Technical information
- Transmitter coordinates: 51°26′24″N 2°37′41″W﻿ / ﻿51.4400°N 2.6281°W

Links
- Website: GHR West Somerset

= The Breeze (Frome & West Wiltshire) =

Greatest Hits Radio Somerset (West Somerset) is an Independent Local Radio station serving Warminster, Westbury / Trowbridge in West Wiltshire / Frome in East Somerset.

The station, formerly known as The Breeze (Frome and West Somerset), was folded into Greatest Hits Radio South West, as part of a rebrand, on 1 September 2020.

==History==
The Breeze was proposed to be called Pride FM, until it was launched on 5 November 2001 and named as 3TR FM. During the launch, the station was owned by The Local Radio Company (TLRC). Jonathan Fido was the first presenter to go on air at 8:30am.

The last song played during the test transmissions was 'Sweet Surrender' by Wet Wet Wet. A specially produced introduction was played that featured voice-over clips with jingles and other segments officially launching the station. The first song played was Wake Up Boo! by the Boo Radleys.

Shortly after the main on-air launch, James Moran and David Stratton (High Sheriff of Wiltshire) unveiled a gold coloured plaque in the reception area, in front of photographers and press reporters.

The station's studios in Wiltshire include two broadcast and production studios, a technical equipment hub and a garden adjacent to the River Wylye.

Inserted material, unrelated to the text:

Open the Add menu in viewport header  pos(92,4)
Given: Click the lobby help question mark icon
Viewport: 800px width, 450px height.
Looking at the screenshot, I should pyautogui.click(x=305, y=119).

===Radio ownership changes from 2008-2010===
On 30 June 2008 TLRC announced plans to sell six of its stations, including 3TR. It was purchased by Laser Broadcasting, who later went into administration by 28 October 2008 and the group was bought by South West Radio, who also went into administration by August 2009. YMC Ltd became the next new owners of the station along with four other radio stations (including Brunel FM, Bath FM, Quay West 102.4/100.8 and Quay West 107.4) which ran all five stations as a group. There were to be some local shows, including the breakfast and drivetime shows in the week and networked programming at weekends. On 24 March 2010, the five YMC Ltd stations, including 3TR FM, were closed by administrators after multiple refusals on the part of regulator Ofcom to transfer the licences to them from South West Radio. One Gold Radio Ltd was 3TR FM's next owner, its fifth in less than two years. The company bought all five stations through an agreement with Gloucestershire's Total Star, owned by Storm Radio Ltd, and from August 2010 the station was re-branded Total Star. 3TR had broadcast from Boreham Mill in Warminster, but the Total Star broadcasts came from Lime Kiln Studios in Wootton Bassett, near Swindon in Wiltshire, and networked shows were from Cheltenham in Gloucestershire.

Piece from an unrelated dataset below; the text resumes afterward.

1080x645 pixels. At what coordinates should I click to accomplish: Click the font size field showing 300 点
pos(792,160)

In May 2011, it was announced that Total Star in West Wiltshire (along with sister stations in Swindon and Bath) was to be re-branded as More Radio from June 2011, because the owners of the stations, One Gold Radio Ltd (now More FM Ltd), had parted company from Total Star group Storm Radio Ltd.

===Re-brand===
The station was then relaunched as The Breeze from November 2011 when Celador acquired the Warminster licence. It had both local and networked presenters.